For a long time, the biggest criticism anyone hurled at the Marvel Cinematic Universe was that, aside from Tom Hiddleston’s Loki, the franchise had no good villains. “They’re all the same,” “they’re all one-note,” “they aren’t interesting or memorable,” etc., were complaints lobbied at the franchise’s antagonists throughout Phases One and Two; until 2017’s Ego, from Guardians of the Galaxy Vol. 2, praise for the villains was rare. But while Phase Three and onward have seen this complaint die, were they ever accurate, to begin with? Perhaps Marvel’s Phase One villains were never really deserving of this scorn, as it was simply received wisdom that had gone unquestioned.
The MCU started with a bang in 2008 with Iron Man. This film featured Jeff Bridges’ Obadiah Stane as the unexpected antagonist.
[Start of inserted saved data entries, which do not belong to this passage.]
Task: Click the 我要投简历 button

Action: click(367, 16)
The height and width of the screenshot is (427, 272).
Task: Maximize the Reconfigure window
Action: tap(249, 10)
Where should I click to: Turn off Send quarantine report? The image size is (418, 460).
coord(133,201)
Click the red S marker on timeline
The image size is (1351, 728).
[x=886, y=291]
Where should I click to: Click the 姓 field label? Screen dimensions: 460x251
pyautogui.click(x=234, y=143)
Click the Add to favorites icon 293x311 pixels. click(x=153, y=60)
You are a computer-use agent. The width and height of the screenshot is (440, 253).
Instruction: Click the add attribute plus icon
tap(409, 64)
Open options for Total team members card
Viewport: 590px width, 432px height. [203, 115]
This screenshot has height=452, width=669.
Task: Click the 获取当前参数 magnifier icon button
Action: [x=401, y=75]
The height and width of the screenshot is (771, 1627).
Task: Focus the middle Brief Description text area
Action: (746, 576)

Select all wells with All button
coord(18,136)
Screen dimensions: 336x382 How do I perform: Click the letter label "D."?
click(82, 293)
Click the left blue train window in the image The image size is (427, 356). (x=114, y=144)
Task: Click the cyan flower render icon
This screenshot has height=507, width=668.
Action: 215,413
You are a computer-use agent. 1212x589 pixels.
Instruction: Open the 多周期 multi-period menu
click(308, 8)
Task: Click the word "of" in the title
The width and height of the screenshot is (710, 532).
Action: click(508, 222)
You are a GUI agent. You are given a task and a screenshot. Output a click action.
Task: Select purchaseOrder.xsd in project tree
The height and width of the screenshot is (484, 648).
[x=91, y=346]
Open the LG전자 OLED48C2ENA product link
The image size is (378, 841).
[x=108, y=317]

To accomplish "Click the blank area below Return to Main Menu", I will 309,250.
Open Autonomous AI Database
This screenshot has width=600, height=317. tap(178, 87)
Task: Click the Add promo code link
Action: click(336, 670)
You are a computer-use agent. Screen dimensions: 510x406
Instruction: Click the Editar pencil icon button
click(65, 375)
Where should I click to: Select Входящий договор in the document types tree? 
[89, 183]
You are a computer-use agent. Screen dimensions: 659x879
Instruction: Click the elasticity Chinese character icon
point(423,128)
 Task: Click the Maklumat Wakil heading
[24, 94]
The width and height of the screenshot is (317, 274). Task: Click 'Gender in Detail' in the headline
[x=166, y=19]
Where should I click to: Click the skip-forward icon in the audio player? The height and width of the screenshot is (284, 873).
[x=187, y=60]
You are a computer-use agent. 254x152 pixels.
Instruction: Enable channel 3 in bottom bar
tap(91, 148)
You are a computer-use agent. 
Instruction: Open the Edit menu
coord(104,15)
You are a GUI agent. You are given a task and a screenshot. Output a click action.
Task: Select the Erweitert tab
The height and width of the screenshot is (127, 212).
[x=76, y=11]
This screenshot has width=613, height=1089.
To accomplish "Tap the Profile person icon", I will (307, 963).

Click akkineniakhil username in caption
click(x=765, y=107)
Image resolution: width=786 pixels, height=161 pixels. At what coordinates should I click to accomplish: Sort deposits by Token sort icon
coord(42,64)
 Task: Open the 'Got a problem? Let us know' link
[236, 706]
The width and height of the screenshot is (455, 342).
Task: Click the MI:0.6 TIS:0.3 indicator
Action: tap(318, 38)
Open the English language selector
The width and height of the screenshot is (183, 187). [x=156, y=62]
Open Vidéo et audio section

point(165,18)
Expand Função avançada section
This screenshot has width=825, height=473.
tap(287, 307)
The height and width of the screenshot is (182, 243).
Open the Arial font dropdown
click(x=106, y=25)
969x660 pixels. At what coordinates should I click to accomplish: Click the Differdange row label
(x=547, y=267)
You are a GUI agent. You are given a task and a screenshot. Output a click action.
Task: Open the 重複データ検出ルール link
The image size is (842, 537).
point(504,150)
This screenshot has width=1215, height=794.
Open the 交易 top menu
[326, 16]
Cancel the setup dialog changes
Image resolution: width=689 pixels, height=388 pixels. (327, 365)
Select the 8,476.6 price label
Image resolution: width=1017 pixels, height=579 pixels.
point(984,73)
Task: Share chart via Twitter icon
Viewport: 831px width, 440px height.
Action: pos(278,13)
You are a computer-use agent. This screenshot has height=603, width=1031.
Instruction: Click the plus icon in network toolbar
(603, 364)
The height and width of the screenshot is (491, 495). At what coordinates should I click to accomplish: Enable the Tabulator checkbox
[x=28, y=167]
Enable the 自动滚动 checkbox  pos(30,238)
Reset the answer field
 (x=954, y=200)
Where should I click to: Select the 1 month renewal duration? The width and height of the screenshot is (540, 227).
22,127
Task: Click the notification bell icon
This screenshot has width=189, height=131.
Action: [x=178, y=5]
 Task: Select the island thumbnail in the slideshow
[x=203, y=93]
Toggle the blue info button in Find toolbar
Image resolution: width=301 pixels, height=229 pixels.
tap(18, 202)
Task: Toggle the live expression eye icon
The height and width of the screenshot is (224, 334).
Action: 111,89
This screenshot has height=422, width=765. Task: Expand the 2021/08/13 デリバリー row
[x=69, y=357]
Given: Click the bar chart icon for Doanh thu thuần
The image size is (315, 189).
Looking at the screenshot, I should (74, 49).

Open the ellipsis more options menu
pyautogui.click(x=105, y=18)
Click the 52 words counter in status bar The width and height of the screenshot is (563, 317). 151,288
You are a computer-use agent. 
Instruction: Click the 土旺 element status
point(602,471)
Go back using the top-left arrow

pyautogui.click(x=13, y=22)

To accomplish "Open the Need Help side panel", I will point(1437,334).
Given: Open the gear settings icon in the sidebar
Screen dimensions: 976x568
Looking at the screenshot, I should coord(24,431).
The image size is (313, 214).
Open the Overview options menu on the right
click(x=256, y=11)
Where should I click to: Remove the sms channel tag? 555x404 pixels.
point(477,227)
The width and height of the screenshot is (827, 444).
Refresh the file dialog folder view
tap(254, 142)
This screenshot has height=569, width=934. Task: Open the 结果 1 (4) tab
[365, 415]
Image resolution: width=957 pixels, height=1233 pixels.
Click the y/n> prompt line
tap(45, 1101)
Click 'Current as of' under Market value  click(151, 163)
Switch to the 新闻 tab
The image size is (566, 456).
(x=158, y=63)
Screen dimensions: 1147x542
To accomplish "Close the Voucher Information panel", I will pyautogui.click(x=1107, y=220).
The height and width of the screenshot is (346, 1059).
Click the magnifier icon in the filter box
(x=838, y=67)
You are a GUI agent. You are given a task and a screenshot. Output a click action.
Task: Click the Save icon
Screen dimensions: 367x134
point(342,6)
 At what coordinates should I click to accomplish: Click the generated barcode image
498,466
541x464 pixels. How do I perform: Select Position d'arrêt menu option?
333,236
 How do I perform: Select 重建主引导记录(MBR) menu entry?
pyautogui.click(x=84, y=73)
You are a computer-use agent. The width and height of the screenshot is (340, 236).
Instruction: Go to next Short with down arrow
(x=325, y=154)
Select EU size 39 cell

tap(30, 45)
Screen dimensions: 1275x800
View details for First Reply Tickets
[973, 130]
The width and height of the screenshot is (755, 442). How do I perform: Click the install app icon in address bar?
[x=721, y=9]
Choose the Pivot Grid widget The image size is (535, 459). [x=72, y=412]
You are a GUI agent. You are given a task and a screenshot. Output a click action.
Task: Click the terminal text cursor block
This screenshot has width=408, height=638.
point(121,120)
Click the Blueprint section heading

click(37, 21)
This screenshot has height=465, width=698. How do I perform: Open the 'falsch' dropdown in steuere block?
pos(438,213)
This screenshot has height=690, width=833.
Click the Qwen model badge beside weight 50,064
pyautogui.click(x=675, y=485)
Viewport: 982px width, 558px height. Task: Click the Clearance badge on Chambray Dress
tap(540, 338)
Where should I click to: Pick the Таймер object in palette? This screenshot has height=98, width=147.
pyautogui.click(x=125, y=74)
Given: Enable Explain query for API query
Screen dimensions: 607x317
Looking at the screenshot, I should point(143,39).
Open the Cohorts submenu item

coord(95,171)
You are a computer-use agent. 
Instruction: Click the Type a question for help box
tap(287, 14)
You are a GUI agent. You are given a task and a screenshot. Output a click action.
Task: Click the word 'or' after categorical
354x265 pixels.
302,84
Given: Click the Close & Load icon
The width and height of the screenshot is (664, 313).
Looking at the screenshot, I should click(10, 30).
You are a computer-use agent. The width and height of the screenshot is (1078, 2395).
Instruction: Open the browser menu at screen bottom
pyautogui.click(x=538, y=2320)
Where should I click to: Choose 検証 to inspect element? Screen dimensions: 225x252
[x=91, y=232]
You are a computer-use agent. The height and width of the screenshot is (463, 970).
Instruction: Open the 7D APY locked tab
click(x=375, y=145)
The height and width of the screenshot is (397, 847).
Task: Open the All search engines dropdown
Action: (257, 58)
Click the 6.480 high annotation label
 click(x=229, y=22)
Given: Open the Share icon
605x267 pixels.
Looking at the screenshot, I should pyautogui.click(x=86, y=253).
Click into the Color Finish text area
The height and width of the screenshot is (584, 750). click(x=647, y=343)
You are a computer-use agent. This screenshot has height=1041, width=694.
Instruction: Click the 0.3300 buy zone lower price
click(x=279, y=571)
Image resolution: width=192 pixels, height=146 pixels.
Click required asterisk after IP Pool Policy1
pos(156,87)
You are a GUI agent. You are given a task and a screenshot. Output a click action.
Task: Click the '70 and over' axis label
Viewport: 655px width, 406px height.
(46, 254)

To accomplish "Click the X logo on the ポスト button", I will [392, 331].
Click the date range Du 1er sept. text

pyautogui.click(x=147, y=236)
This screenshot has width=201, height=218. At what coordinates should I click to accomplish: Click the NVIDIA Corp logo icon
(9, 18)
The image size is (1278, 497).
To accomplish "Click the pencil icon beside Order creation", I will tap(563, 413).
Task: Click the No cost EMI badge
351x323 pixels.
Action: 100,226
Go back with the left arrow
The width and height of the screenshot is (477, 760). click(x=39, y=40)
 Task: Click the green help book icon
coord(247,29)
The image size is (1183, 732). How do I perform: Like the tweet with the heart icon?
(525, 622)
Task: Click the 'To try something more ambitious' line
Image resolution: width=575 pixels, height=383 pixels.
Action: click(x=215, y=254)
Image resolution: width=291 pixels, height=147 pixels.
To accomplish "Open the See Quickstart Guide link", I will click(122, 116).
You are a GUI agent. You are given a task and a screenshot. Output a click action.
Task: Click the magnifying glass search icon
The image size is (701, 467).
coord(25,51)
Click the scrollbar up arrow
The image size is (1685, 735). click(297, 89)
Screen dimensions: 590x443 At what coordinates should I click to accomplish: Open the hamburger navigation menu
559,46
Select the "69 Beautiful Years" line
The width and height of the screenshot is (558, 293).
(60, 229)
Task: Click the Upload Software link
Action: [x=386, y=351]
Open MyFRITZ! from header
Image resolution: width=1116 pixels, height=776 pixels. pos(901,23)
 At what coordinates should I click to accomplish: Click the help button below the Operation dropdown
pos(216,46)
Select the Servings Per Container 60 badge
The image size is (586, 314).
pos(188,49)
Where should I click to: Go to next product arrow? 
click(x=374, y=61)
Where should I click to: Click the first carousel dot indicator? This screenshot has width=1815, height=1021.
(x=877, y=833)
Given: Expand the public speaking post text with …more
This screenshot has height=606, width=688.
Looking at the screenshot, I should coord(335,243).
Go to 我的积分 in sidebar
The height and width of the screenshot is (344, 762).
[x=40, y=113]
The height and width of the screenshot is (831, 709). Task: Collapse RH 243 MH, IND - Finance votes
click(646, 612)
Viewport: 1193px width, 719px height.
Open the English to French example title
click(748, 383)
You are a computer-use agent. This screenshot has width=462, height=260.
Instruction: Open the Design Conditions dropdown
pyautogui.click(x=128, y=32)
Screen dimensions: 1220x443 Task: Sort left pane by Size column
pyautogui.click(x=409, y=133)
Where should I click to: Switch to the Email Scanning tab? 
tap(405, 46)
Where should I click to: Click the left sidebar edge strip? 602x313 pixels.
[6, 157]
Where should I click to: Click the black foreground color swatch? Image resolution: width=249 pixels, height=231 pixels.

Following him was Tim Roth’s Emil Blonsky in The Incredible Hulk, Sam Rockwell’s Justin Hammer and Mickey Rourke’s Whiplash in Iron Man 2, Colm Feore’s Laufey and, of course, Loki in Thor (and later The Avengers), and Hugo Weaving’s Red Skull in Captain America: The First Avenger. However, it wasn’t until The Avengers that the MCU truly became the decade-defining phenomenon it is now, and the expectations of the individual films were not the same as in 2022.
MCU’s Phase 1 Villains Had Great Performances
Bridges’ Stane is an unexpected antagonist — what is often termed a “twist” villain. This is what makes him so effective. Played by the Dude himself, with a fatherly dynamic with Tony Stark and an affable demeanor, Stane seems like a figure of trust for most of Iron Man, but his effective performance and direction (the blink-and-you’ll-miss-it magazine cover of him standing over the world in the opening montage) foreshadow his reveal as the mastermind (bilingual fans will catch it before the opening credits). His menace as he leans over Tony in the climax or towers over Pepper like a horror movie villain is genuinely chilling; his status as the embodiment of the corporate greed Tony is walking away from makes him a compelling foil.
Tim Roth as Abomination has long gone underappreciated by fans. He, too, begins The Incredible Hulk as a likable presence, a dutiful soldier following the vendetta of General Ross and genuinely terrified when faced with the Hulk for the first time. Roth’s character slowly develops an obsession, Inspector Javert-style, with catching the Hulk and growing strong enough to take him on. He slowly destroys himself with his obsession. Iron Man 2‘s villains serve a similar function, with Rockwell’s Hammer playing Salieri to Tony’s Mozart, like Stane, and Whiplash becoming the vengeance-obsessed monster, like Blonsky.
MCU Phase 1 Villains Are Underrated
While praise has always been high for Tom Hiddleston’s Loki, fans have also noticed the powerful and understated performance of Colm Feore as Thor‘s secondary antagonist, Laufey. King of the Frost Giants, Laufey has three scenes of dialogue in the film, but Feore makes the most of them. There is a gravitas to his words as he whispers, “You know not what your actions would unleash. I do,” to Thor, his eyes bearing the weight of centuries of subjects lost to warfare. His simple words lend a certain tragedy to all he does; there is a sense of these frightening-looking movie aliens as simply another group of beings and an Aesop in their destruction that Thor must learn as he tragically swaps places with Loki by the finale.
Hugo Weaving’s Red Skull is more of a classic, Grand Moff Tarkin-style super-villain. He operates, rather than a being of pathos, as an ideal dark foil to Steve Rogers. A fellow experiment of Dr. Erskine’s, he is what Cap could have been, the cautionary tale of the experimental serum and the dangers of pure power lust. Like the villains of Indiana Jones, he is a power-mad Nazi who plays with fire until it burns him up. Weaving’s delivery holds a dark, deadly conviction. The character’s fascination and annoyance with Steve, as the person he should have been, makes for a fascinating dynamic.
Between all these different powerhouse performances and fascinating antagonists in Phase One, one must ask — where does this notion come from that Phase One’s villains were lacking? Why do they not get the praise afforded Phase Three? Perhaps it is time to look back and re-evaluate the pre-established notion, often accepted as truth: that the MCU’s villains were ever lacking in the first place.